Comme c'est devenu la tradition en cette saison automnale, l'Immo du Soir organisait son Petit-déjeuner annuel le 10 novembre dernier, afin de parler d'un sujet d'actualité en présence de professionnels du secteur. Cette année, ce sont surtout des agents immobiliers qui étaient intéressés par la question du jour : l'admini-stration de biens immobiliers et la profession de régisseur d'immeubles. Pour l'occasion, un consultant en ingénierie patrimoniale, Alain Lacourt, avait été convié afin de faire le point sur l'évolution de ces prestations de service... en France. En effet, cette activité de régisseur est en pleine expansion dans l'Hexagone et il semblait intéressant de développer les caractéristiques d'un métier auquel le Belge recourt finalement (trop ?) peu.

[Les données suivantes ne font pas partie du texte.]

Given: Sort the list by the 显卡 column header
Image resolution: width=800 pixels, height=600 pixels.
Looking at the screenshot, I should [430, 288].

Les acteurs de la prestation de services
Alain Lacourt a tout d'abord planté le décor : en effet, en France, le marché des prestations de service dans l'immobilier comporte plusieurs acteurs. Dans un premier temps, il faut citer le syndic chargé de gérer les copropriétés. Une profession que l'on retrouve également en Belgique et qui fait l'objet actuellement d'assauts de la part de sociétés françaises . Ainsi, Foncia a pris une participation de 95 % dans les parts du plus grand syndic du pays, Algemeen Beheer. Et elle est en train d'absorber une série d'autres agences moyennes afin de se positionner comme leader du marché sur notre territoire.
Autre segment sur le marché des prestataires de services immobiliers : celui des locations saisonnières. Relativement peu développé en Belgique, si ce n'est sur le littoral belge (et peut-être aussi en Ardenne), le secteur des locations saisonnières en France est nettement plus vaste, au vu des nombreuses destinations touristiques et de l'imposante capacité d'accueil existant à cet égard chez nos voisins.

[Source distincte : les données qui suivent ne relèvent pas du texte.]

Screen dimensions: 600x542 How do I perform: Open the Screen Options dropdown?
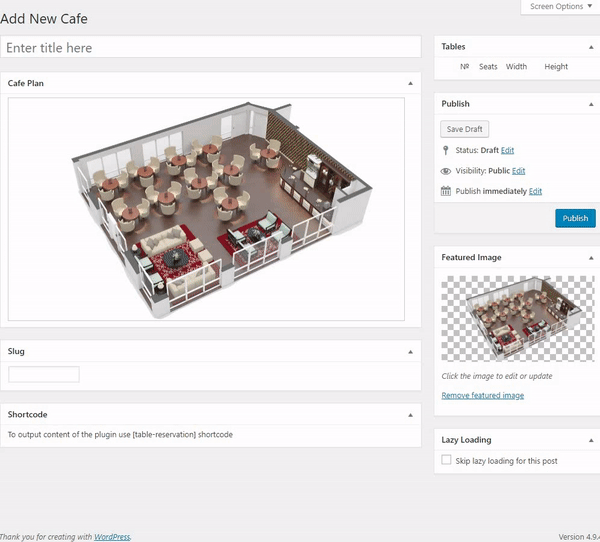click(x=560, y=7)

Enfin, troisième grand segment , celui de la gestion d'immeubles. Comme l'explique Alain Lacourt, « Il s'agit pour un propriétaire de déléguer l'intégralité de la gestion de son bien immobilier destiné à la location à un prestataire de services que l'on désigne en France sous le vocable d'administrateur ou régisseur de biens. Ce dernier dispose d'une carte professionnelle distincte de celle d'agent immobilier dont la spécificité est la transaction immobilière. Les tâches centrales de l'administrateur de biens consistent à rechercher des locataires pour les biens dont il a la gestion et à signer les baux. Il effectue les états des lieux, s'occupe également de l'entretien de l'immeuble, des réparations éventuelles en contactant et en sélectionnant les corps de métier. Il réalise les formalités fiscales inhérentes à la location, sélectionne les offres d'assurances et conclut les contrats,... Bref, l'intégralité des tâches qu'un propriétaire devrait prendre en charge s'il louait lui-même son bien. »
Des opérateurs de grande taille envahissent notre marché...
Le marché français de la gestion de biens est en pleine expansion : certes il y a bien la petite agence du coin qui gère quelques biens immobiliers, avec l'aide d'un employé et d'une secrétaire. Mais il y a également sur ce marché des opérateurs de taille, des groupes cotés en Bourse, tels Foncia, avec 600.000 logements en gestion, 7.000 salariés, 260 agences réparties sur le territoire de l'Hexagone.
Alain Lacourt poursuit sa description du dispositif : « Pour couvrir les risques inhérents à une telle activité, les administrateurs de biens souscrivent des assurances visant à couvrir la vacance locative, le non-payement des loyers (après un certain laps de temps) et la dégradation du bien à concurrence d'un certain montant, augmentant ainsi la garantie des rentrées dans le chef des propriétaires. Bien sûr, cette couverture des risques a un coût : les primes d'assurance sont de l'ordre de 3 % des loyers lorsqu'elles sont souscrites par l'administrateur de biens pour l'ensemble de ses clients, faisant ainsi jouer l'effet de masse. À titre de comparaison, elles avoisinent les 6 % lorsque l'assurance est souscrite de manière individuelle.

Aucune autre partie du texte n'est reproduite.